My quality of life at any time in my past was notably better than what I see as the normal quality of life for people of that age and that economic status now.
And if nothing changes in this setup, I see no prospect of significant numbers of them achieving greater prosperity via moderate habits and prudent decisions over time, as I did. So as they age, most of them, they will remain worse off than I was and am on average - unless current trends are reversed, and government improved.

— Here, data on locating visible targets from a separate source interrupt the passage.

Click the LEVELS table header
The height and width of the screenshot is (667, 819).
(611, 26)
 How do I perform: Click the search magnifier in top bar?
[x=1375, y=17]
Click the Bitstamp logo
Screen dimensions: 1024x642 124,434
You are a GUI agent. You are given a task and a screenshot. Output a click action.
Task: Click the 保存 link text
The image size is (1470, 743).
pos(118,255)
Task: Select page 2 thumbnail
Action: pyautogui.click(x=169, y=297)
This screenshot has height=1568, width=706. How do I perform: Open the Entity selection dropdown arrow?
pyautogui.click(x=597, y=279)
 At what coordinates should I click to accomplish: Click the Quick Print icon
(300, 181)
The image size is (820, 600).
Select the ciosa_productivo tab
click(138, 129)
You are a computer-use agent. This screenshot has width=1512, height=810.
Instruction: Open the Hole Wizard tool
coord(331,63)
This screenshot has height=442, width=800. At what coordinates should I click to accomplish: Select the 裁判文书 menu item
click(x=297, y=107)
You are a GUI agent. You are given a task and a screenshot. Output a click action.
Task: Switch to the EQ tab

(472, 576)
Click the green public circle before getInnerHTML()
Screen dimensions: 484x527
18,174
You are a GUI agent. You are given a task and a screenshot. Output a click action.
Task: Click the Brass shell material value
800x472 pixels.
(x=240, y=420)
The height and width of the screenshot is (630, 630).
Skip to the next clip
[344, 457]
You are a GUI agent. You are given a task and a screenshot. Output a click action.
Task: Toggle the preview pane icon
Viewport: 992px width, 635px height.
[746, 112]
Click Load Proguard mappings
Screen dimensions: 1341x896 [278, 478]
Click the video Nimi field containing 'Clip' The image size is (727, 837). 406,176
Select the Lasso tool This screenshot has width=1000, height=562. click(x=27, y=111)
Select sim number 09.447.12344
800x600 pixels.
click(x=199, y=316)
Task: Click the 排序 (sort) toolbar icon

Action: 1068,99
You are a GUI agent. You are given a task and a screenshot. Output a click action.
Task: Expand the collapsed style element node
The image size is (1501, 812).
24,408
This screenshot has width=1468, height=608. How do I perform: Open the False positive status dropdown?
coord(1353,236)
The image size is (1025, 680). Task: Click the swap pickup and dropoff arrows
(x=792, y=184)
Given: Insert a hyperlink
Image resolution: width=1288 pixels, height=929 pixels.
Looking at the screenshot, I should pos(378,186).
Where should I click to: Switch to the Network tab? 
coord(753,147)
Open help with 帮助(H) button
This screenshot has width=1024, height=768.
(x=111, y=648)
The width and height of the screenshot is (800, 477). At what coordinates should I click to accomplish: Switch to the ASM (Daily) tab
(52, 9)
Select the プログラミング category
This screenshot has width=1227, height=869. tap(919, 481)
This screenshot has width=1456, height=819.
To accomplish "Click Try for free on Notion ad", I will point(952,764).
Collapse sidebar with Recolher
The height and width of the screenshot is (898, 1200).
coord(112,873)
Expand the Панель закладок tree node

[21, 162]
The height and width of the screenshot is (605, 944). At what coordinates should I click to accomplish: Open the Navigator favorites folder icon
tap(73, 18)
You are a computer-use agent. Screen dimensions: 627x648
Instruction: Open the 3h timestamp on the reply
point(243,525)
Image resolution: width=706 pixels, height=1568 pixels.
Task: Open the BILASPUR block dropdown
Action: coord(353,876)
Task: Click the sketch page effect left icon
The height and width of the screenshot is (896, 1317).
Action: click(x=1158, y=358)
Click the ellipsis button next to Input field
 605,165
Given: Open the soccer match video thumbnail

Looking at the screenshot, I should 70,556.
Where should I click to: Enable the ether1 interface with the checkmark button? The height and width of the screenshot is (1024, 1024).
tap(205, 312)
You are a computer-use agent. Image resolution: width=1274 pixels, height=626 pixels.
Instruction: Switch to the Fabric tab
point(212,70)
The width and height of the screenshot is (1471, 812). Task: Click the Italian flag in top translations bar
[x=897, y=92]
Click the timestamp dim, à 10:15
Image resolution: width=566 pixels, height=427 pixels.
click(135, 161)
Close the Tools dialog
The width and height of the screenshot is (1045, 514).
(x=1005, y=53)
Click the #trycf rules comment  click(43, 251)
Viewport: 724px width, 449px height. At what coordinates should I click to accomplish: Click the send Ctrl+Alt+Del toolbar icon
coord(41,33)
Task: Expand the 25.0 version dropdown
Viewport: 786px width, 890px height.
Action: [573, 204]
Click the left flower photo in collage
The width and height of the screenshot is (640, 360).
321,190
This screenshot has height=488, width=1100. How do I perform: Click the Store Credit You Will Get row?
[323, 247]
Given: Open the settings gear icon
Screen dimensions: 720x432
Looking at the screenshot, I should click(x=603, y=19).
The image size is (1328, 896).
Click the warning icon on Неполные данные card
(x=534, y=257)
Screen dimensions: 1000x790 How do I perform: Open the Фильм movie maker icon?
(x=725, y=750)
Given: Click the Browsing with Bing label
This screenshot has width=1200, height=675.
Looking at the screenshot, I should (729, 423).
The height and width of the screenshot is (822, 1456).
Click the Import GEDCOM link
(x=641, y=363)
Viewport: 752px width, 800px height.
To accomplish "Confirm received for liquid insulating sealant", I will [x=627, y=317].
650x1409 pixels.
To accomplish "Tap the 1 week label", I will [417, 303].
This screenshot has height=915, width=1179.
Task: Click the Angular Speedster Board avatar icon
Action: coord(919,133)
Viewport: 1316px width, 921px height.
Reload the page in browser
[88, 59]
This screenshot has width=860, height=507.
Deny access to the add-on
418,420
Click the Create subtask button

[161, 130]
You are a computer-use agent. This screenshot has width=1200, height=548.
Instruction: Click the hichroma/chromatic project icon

Meanwhile: Nothing on the internet is "free" - the cost of obtaining and maintaining a serviceable internet connection varies by person (education, etc) and by need, but is almost always higher than the 4.95 @month I paid for phone and library services back in the day. (Complete services - including maintenance and repair of the phone. The local library in my high school town - population 17,000 - had entire shelves of books detailing home repair, car repair, skill acquisition, etc. Not only that, they would order books to lend you. The price was a few pennies on the local property tax bill. I learned how to swim well from a library book). Worse, Americans pay significantly more than other nationalities (two and three times as much) for any given level of internet service - and often cannot obtain what is standard in other places at any price.
Low prices at big box stores often require a working car. That's a high cost (the burden of parking tickets alone, in the inner city, is a significant economic factor.) And it's almost impossible to get a job without a cell phone - again, a significant cost.
The small hardware and durable goods stores of my past city neighborhoods carried what the local community actually needed - such as plumbing supplies exactly matched to what was actually installed in the aging housing stock in the immediate vicinity, sold with specific instructions on how to handle whatever problem had come up. The big box stores do not carry such things even today, and as far as getting good advice one is lucky to find someone who can point to the right shelf of stuff that doesn't fit. (I recently found what may be the last remaining source in my region for a really good snow shovel - long handle, wide steel blade, push style, triangle brace. It's a small feed store catering to hobby farms, people with pet horses and goats, etc. Compared with the situation if such stores vanished completely, my quality of life after a snowstorm is much improved. That makes it better, in that specific way, than anyone's who has to deal with snow using the shovels found at big box stores.
Also,
1) the low prices are a consequence of cost savings via centralized manufacture and shipping innovations - those cost savings would be available to the small stores of today, rather than bound up in vertical integration and other forms of monopsomy and monopoly, under better government.
2) anyone who regards lower prices for airplane tickets as a significant improvement in the lifestyle of the low and middle class American is not in contact with economic reality in this country.
3) no estimate of quality of life that omits debt is worth a minute's attention.